- [WHAT THE TASK ASKS] Once the line containing "Image resolution: width=798" is found in the data below, repeat it and every later line exactly, leaving the pictures out.
** RECORDS FOR PROCESSING follows **
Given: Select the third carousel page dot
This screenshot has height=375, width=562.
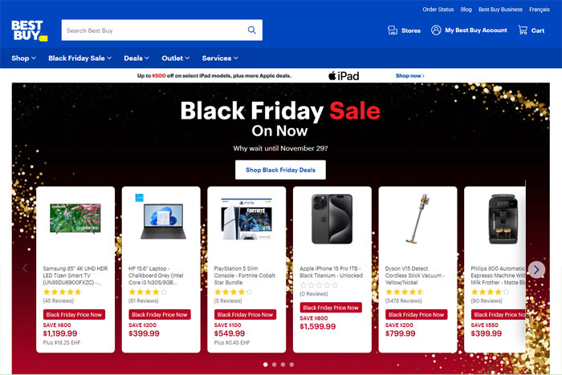Looking at the screenshot, I should 283,365.
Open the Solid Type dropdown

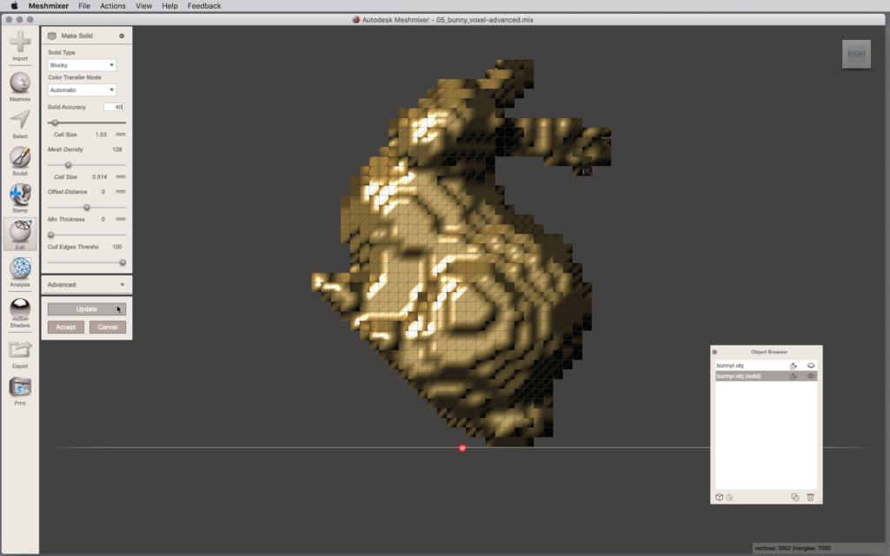pos(83,65)

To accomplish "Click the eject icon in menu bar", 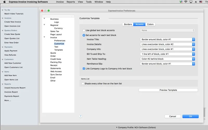I will (196, 2).
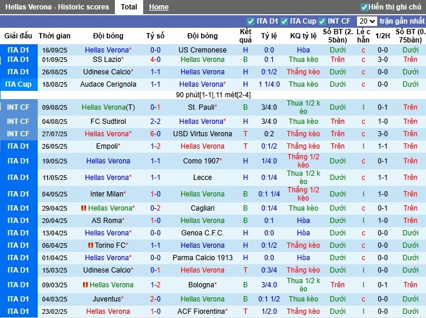
Task: Click red card icon in 29/04/25 row
Action: tap(84, 208)
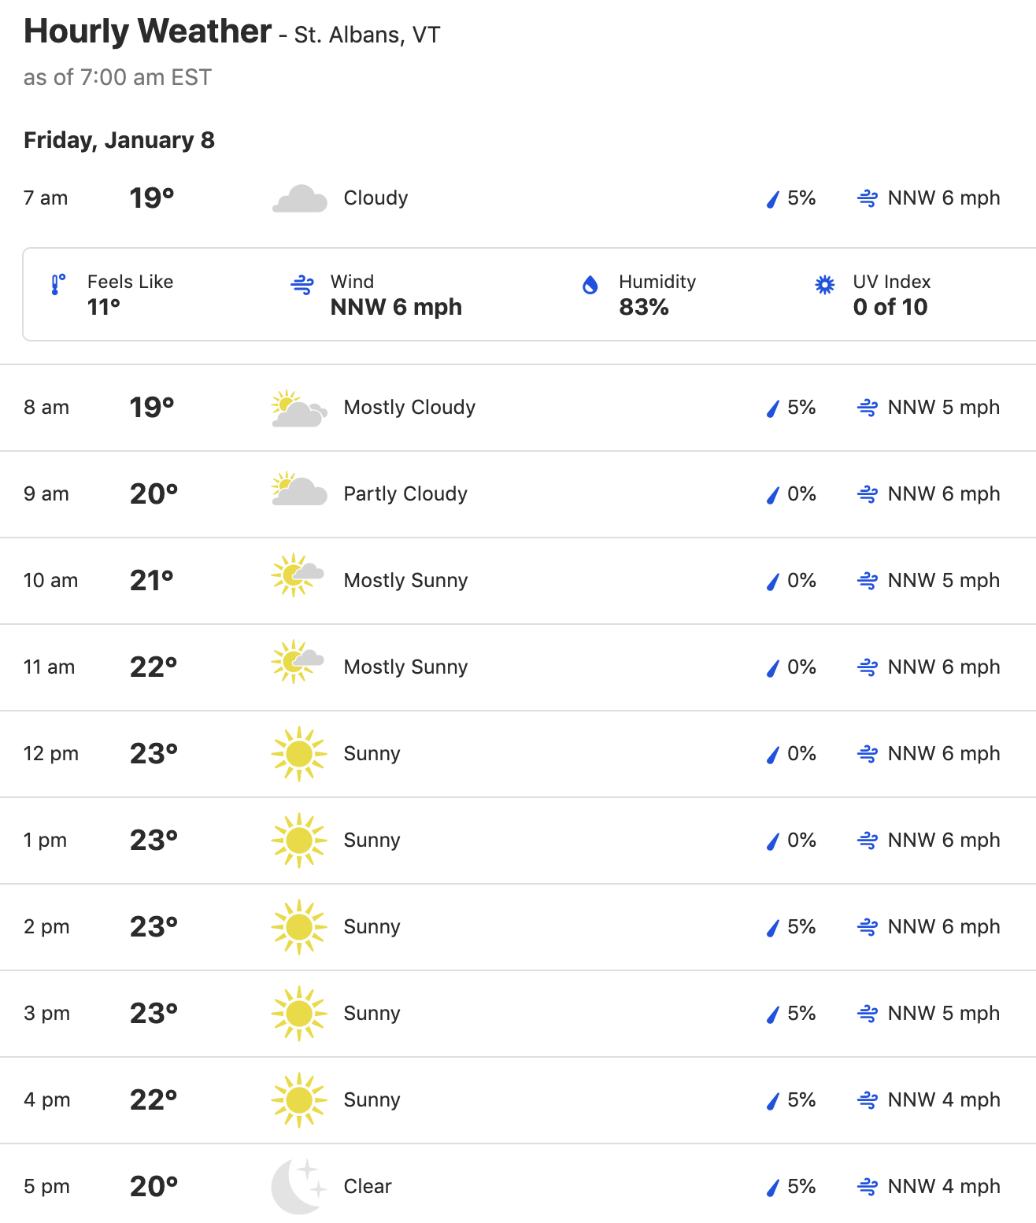
Task: Click the Feels Like thermometer icon
Action: tap(58, 284)
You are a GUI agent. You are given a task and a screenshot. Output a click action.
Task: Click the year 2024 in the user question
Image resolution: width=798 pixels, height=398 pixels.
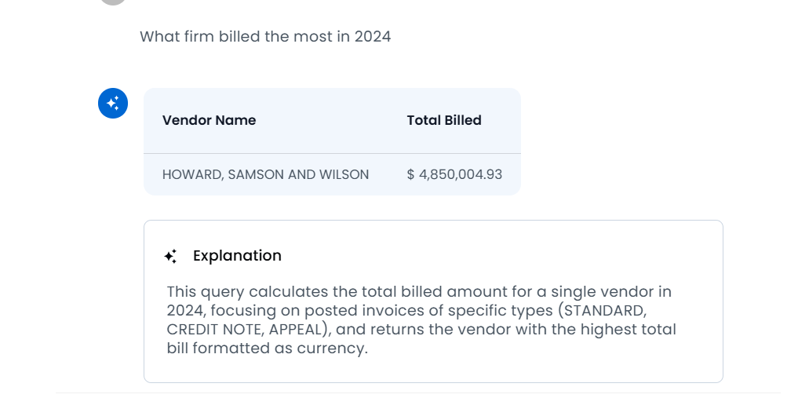click(x=373, y=37)

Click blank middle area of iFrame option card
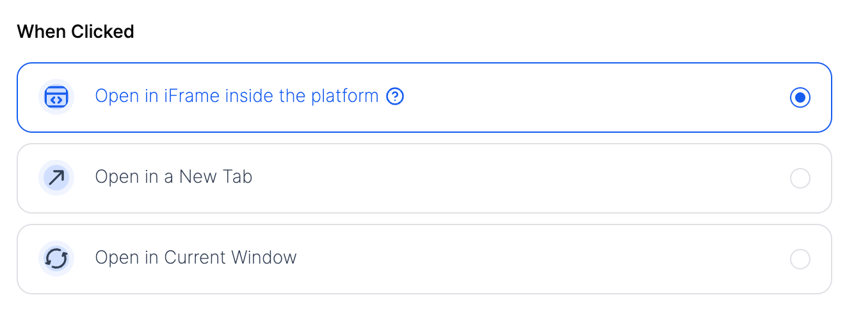(x=576, y=97)
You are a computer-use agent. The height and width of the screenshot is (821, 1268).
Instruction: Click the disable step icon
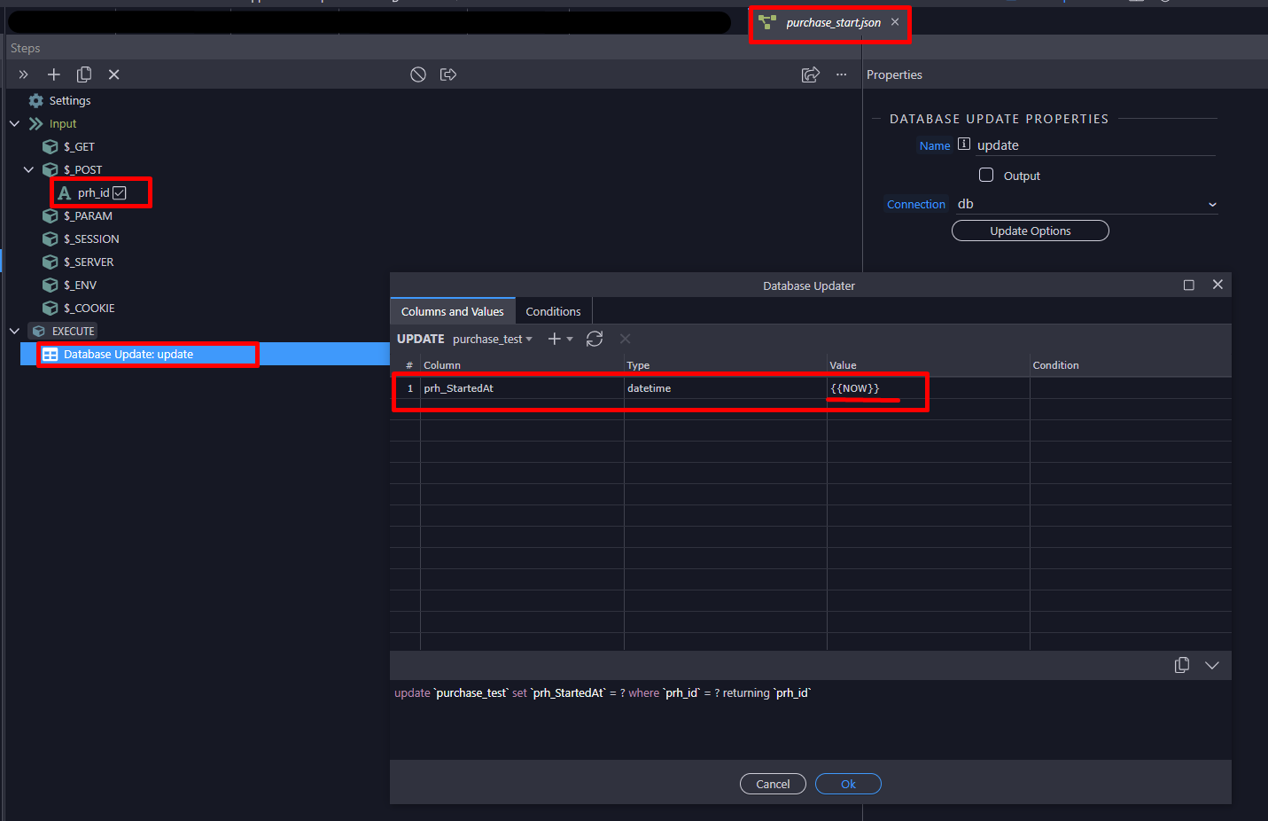(x=418, y=74)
** End of RECORDS FOR PROCESSING **
- [EXERCISE RESULT]
Image resolution: width=798 pixels, height=398 pixels.
click(x=373, y=37)

Click blank middle area of iFrame option card
(x=576, y=97)
You are a computer-use agent. The height and width of the screenshot is (821, 1268).
Instruction: Click the disable step icon
(x=418, y=74)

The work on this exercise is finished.